(Records from a dataset)
* * * *
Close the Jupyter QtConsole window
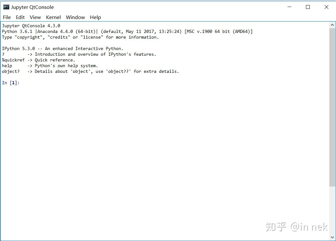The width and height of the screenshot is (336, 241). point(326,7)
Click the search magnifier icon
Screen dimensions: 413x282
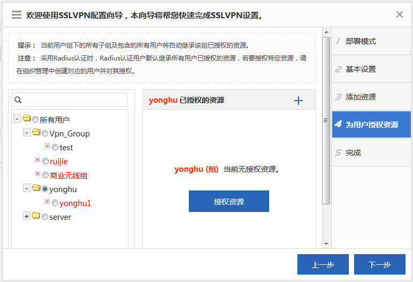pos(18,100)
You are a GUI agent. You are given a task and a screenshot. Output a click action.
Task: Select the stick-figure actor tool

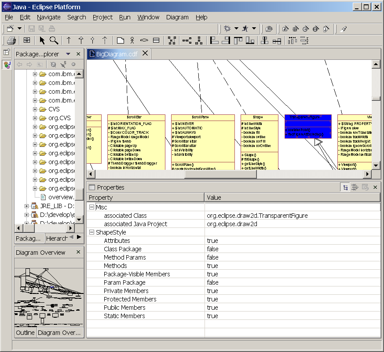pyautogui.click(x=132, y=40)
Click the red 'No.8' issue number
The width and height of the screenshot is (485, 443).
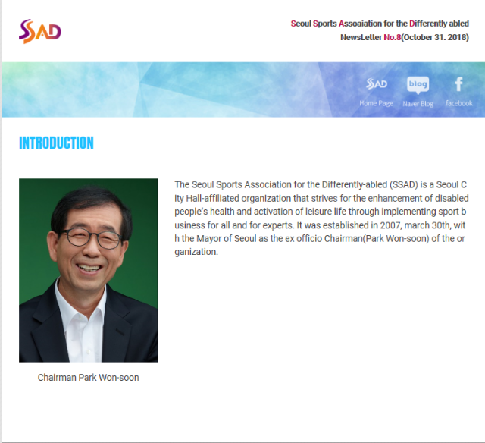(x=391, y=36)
* * * *
▶ **WHAT TO WORK ON**
Pictures aside, repeat every line of the data above exactly.

▶ **SOLUTION FOR THIS EXERCISE**
Close the Jupyter QtConsole window
The width and height of the screenshot is (336, 241). point(326,7)
Click the search magnifier icon
Screen dimensions: 413x282
pos(18,100)
You are a GUI agent. You are given a task and a screenshot. Output a click action.
Task: Select the stick-figure actor tool

pyautogui.click(x=132, y=40)
Click the red 'No.8' issue number
The width and height of the screenshot is (485, 443).
(x=391, y=36)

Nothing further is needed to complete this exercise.